Che cosa resta della Palestina

Israele

Dopo la guerra tribale della metà della scorsa settimana cosa resta sul campo in ambito palestinese?.
Di fatto da ieri esistono due realtà politiche palestinesi separate. Una divisione che è sancita nelle cose, che la morte di Arafat (nel novembre 2004) ha accelerato, ma non l’ha originata: ha reso evidente un conflitto che ha cause strutturali di vario tipo: identitaria, culturale e politica. Un conflitto che ha un’origine e una scena precisa che si svolge venticinque anni fa, nell’estate 1982: riguarda la dimensione di abbandono e di vuoto che i palestinesi hanno allora avvisato.
Nell’agosto 1982 dopo un lungo assedio Arafat abbandona Beirut e si stabilisce a Tunisi con il suo stato maggiore. Quell’espulsione ha significato la nascita di un ciclo politico nuovo: scompare il ceto politico dirigente sul territorio e nel corso degli anni ’80 prende corpo un nuovo ceto politico fondato sul rapporto sacrale con la terra.
Ciò che inizia a declinare 25 anni fa è il ceto politico palestinese di governo formato nell’esilio, laico e secolarizzato. Chi rimane sul territorio dà voce a un’opinione pubblica sempre più frustrata: è l’area religiosa-radicale, fatta di piccola borghesia urbana e commerciale, di figli di notabili declassati, di nuovi intellettuali interni, che connettono il ritorno all’Islam come recupero della propria dignità.
Una miscela politica, culturale e identitaria che è presente in molto mondo arabo islamico, ma che nel caso palestinese dà luogo a un conflitto interno lacerante: da una parte per la presenza di una intellettualità laica e occidentalizzata, dall’altra perché i palestinesi sono una realtà costruita per un quinto di cristiani. Parlare di identità palestinese, come identità islamica, implica inevitabilmente introdurre dei conflitti interni destinati ad accrescere le spaccature sociali e culturali, anziché sanarle.

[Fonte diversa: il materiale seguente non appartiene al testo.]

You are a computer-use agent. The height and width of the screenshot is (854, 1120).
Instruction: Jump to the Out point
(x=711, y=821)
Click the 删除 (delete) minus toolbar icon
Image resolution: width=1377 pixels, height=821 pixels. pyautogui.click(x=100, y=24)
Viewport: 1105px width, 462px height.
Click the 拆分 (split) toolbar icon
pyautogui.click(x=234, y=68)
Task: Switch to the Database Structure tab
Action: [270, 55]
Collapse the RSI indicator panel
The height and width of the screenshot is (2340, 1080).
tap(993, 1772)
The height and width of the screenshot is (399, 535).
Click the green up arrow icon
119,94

Uno Stato non si costruisce solo valutando il benessere individuale, relativo dei propri cittadini. Occorrono almeno: un esercito, un apparato economico, una struttura produttiva, un’idea di economia nazionale, un apparato di autogoverno e una classe dirigente, un sistema dei partiti e di strutture di rappresentanza sociale; una produzione culturale.
Tutti elementi che per ora non ci sono e che le scene di Gaza dimostrano che non ci saranno a breve.